Exercise details: For this exercise, reproduce the entries below exactly, but only from the line containing "首页 (89, 83)" through the line containing "Почему мы (1343, 1532)", both included.

Records for processing:
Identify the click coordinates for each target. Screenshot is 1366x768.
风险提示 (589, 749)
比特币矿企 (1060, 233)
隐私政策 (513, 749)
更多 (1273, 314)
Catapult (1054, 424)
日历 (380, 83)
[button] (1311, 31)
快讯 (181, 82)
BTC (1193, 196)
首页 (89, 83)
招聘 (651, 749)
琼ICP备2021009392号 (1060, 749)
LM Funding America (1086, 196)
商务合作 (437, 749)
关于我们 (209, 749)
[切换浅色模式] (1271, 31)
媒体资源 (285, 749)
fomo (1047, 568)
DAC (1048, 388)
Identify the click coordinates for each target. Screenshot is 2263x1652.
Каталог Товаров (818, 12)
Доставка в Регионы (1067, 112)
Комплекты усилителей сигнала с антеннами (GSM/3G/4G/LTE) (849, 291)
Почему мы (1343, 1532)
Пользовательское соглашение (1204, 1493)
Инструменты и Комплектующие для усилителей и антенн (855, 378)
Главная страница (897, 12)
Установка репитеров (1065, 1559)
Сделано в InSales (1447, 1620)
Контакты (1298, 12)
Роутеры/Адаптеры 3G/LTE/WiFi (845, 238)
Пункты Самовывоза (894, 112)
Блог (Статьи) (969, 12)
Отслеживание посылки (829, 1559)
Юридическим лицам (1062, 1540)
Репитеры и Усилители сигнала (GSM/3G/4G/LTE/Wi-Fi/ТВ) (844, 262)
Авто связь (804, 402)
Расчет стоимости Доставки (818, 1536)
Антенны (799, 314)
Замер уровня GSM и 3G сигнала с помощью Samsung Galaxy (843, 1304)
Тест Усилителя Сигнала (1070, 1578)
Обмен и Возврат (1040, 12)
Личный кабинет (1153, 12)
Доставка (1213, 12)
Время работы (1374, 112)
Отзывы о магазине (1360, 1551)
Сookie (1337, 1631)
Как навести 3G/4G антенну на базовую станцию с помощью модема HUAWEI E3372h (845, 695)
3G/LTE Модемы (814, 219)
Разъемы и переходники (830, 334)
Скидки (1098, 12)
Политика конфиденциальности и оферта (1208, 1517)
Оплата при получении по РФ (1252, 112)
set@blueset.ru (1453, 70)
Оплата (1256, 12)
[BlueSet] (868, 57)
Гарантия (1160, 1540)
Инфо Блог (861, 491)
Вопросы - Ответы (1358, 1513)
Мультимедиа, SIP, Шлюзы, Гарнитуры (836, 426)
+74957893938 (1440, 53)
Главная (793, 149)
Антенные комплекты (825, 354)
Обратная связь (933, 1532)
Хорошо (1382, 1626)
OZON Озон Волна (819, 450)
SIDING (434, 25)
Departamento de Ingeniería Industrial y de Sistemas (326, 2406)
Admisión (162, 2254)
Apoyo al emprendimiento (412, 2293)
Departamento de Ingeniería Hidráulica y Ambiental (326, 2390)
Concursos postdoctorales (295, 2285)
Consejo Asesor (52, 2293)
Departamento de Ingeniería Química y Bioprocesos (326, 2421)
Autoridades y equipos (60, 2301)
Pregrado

Answer to the problem:
首页 (89, 83)
招聘 (651, 749)
琼ICP备2021009392号 (1060, 749)
LM Funding America (1086, 196)
商务合作 (437, 749)
关于我们 (209, 749)
[切换浅色模式] (1271, 31)
媒体资源 (285, 749)
fomo (1047, 568)
DAC (1048, 388)
Identify the click coordinates for each target. Screenshot is 2263x1652.
Каталог Товаров (818, 12)
Доставка в Регионы (1067, 112)
Комплекты усилителей сигнала с антеннами (GSM/3G/4G/LTE) (849, 291)
Почему мы (1343, 1532)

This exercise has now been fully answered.